Palmer, 51, who will become CEO of Aston Martin, follows Johan de Nysschen and Carlos Tavares out the door.

De Nysschen, 54, quit his post as Infiniti CEO in July to become head of General Motors premium brand Cadillac.

Tavares, 56, left his job as Renault chief operating officer last August. His departure came after he said in an interview that he wanted to be a CEO and he saw no chance of rising past Ghosn, 60, who appears to have a lock on the top jobs at Renault and Nissan for as long as he wants them.

Palmer was considered a leading candidate to replace Ghosn as Nissan CEO. He ranked as Nissan’s No. 3 executive behind Ghosn and 60-year-old Hiroto Saikawa, who oversees Asia, r&d, purchasing and manufacturing.

Palmer's chances to become Nissan's top boss took a blow when Ghosn said late last year that he wants a Japanese national to succeed him as CEO when the time comes.

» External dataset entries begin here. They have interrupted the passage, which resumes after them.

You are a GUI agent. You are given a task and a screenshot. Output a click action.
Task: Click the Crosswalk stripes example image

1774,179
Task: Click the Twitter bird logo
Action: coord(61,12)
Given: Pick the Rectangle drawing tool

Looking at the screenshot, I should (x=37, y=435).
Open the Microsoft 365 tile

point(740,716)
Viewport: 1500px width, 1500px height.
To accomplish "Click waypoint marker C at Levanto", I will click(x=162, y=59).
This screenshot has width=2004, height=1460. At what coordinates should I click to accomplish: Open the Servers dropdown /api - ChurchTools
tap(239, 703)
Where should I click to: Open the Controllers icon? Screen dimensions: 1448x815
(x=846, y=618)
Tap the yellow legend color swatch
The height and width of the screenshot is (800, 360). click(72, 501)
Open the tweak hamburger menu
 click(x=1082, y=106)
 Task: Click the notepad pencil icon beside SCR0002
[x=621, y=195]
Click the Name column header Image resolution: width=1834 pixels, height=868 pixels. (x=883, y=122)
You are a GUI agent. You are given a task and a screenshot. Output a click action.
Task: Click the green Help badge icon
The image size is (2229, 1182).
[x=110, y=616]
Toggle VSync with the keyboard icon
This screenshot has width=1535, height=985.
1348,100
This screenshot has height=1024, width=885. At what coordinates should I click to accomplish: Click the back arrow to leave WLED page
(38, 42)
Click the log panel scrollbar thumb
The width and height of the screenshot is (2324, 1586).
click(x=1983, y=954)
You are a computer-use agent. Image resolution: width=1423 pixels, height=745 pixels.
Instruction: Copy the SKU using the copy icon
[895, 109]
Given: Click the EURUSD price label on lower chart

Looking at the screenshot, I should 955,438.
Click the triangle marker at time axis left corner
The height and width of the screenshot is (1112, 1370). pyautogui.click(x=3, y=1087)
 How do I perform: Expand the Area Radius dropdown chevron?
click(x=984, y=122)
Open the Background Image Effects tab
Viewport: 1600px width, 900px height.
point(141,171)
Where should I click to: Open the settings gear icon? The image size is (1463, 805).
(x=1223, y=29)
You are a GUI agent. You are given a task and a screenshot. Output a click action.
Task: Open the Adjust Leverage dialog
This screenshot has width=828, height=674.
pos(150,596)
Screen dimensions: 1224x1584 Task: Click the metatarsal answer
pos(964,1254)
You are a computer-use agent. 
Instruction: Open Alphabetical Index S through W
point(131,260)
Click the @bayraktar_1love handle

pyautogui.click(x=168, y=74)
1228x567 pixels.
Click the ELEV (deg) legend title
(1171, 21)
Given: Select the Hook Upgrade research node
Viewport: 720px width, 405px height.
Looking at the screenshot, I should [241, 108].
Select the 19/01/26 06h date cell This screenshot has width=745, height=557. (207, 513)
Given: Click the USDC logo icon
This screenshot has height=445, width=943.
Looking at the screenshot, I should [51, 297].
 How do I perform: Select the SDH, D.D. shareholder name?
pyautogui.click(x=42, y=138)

Perhaps Palmer was foreshadowing when he told Automotive News Europe sister publication Automotive News that there were plenty of choices for the next CEO at Nissan. When asked about his own chances to become No. 1 he said: "At some point, there's no room on the ladder."

When that happens, executives with Palmer's credentials usually find another ladder.